Skip to content

Change Detection

LineageBridge includes an in-process change-detection watcher that polls Confluent Cloud for changes and automatically re-extracts lineage when topology changes are detected.

How It Works

The watcher runs in a background thread (within the CLI or UI process) and:

  1. Polls Confluent APIs every 10 seconds for:
  2. Topics (new topics, deletions)
  3. Connectors (state changes, config changes)
  4. ksqlDB clusters (new queries, dropped queries)
  5. Flink SQL statements (new statements, terminated statements)

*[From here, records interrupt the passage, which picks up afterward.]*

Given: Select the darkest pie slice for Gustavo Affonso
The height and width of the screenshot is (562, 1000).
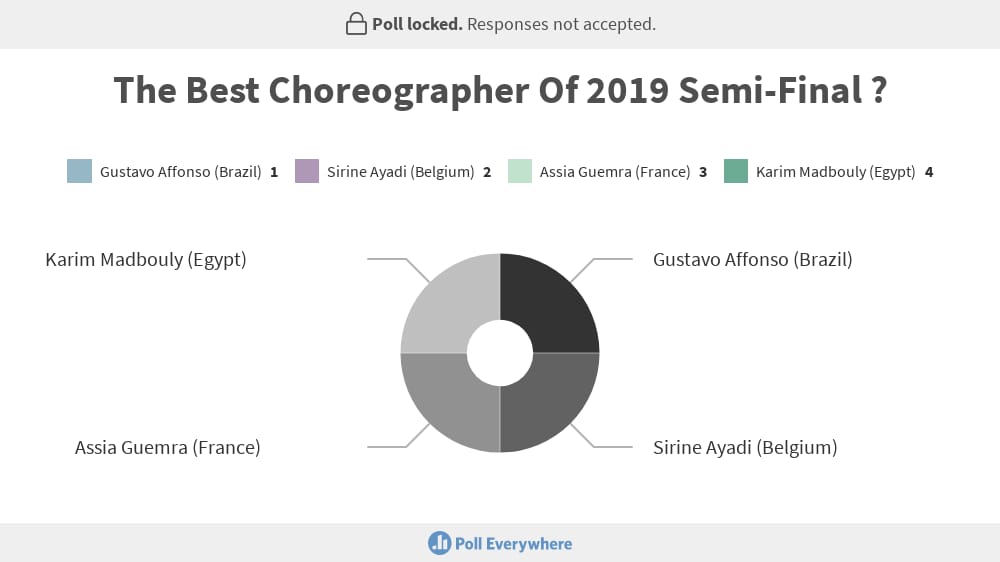Looking at the screenshot, I should click(554, 299).
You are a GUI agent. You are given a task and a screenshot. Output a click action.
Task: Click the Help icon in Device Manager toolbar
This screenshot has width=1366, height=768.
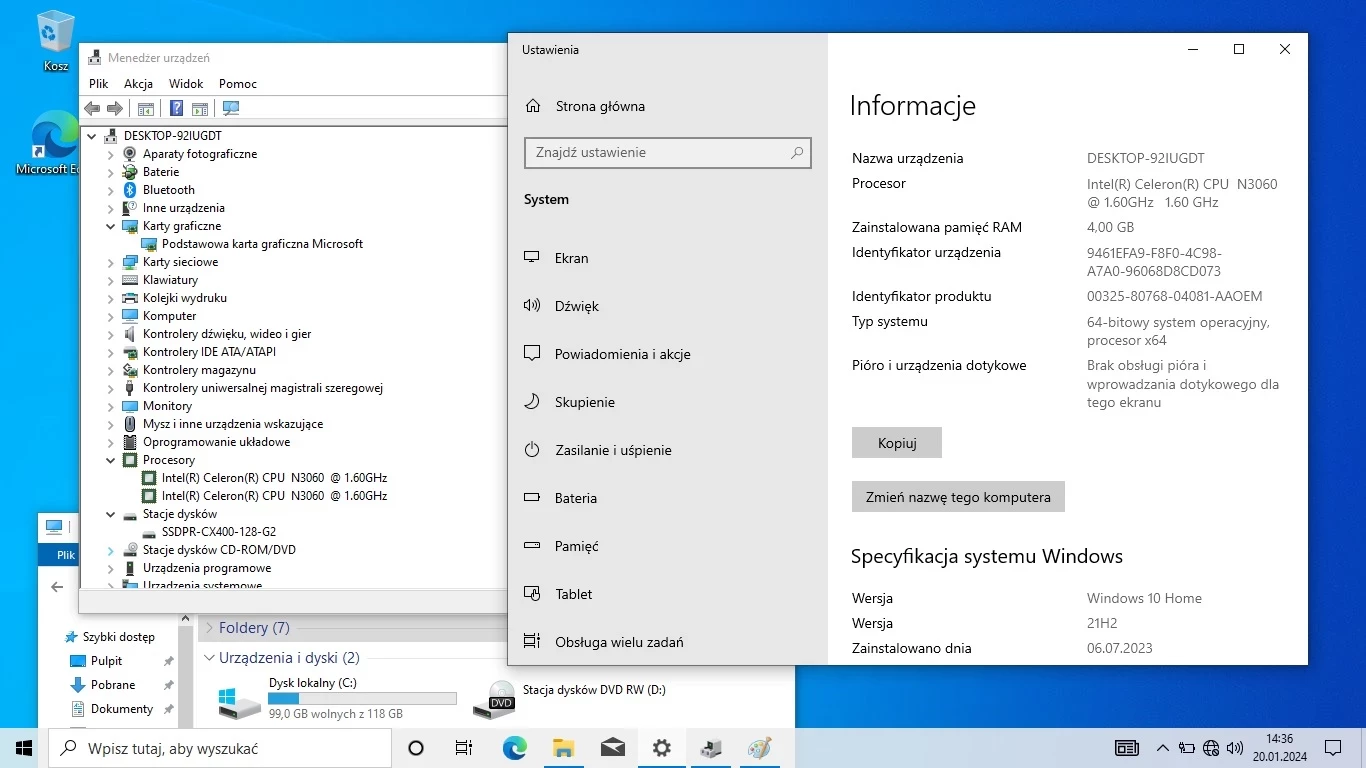pyautogui.click(x=176, y=109)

  6. Detects changes by comparing resource hashes against the last known state

  7. Debounces events with a 30-second cooldown to batch rapid changes

  8. Triggers extraction automatically via services.run_extraction

  9. Optionally pushes to configured catalogs (UC, Glue, BigQuery, DataZone) after each extraction

Running the Watcher

CLI Mode

uv run lineage-bridge-watch \
  --env env-xxxxx \
  --cooldown 30 \
  --push-uc \
  --push-glue

Options: - --env ENV_ID - Confluent environment ID to watch (required) - --cooldown SECONDS - Debounce cooldown in seconds (default: 30) - --push-uc - Push to Databricks UC after each extraction - --push-glue - Push to AWS Glue after each extraction
- --push-google - Push to Google Data Lineage after each extraction - --push-datazone - Push to AWS DataZone after each extraction

The watcher runs until stopped with Ctrl+C.

UI Mode

In the Streamlit UI, navigate to the Change Watcher tab:

  1. Select environment(s) and cluster(s)
  2. Configure watcher options (cooldown, auto-push settings)
  3. Click Start Watcher
  4. View live events in the Event Feed
  5. Click Stop Watcher when done

The watcher runs in a background thread and survives page refreshes within the same session.

Architecture

WatcherEngine (in-process threading)
  ├─► Poll loop (every 10s)
  │     ├── GET /kafka/v3/clusters/{id}/topics
  │     ├── GET /connect/v1/environments/{env}/clusters/{id}/connectors
  │     ├── GET /ksqldb/v2/clusters (list)
  │     └── GET /sql/v1/organizations/{org}/statements (Flink)
  ├─► Change detector (hash comparison)
  │     └── Triggers cooldown on change
  ├─► Cooldown timer (30s default)
  │     └── Fires extraction when expired
  └─► Extraction + push
        └── services.run_extraction → services.run_push (if configured)

Configuration

Watcher uses the same credentials as extraction:

# Global credentials (used by watcher)
LINEAGE_BRIDGE_CONFLUENT_CLOUD_API_KEY=...
LINEAGE_BRIDGE_CONFLUENT_CLOUD_API_SECRET=...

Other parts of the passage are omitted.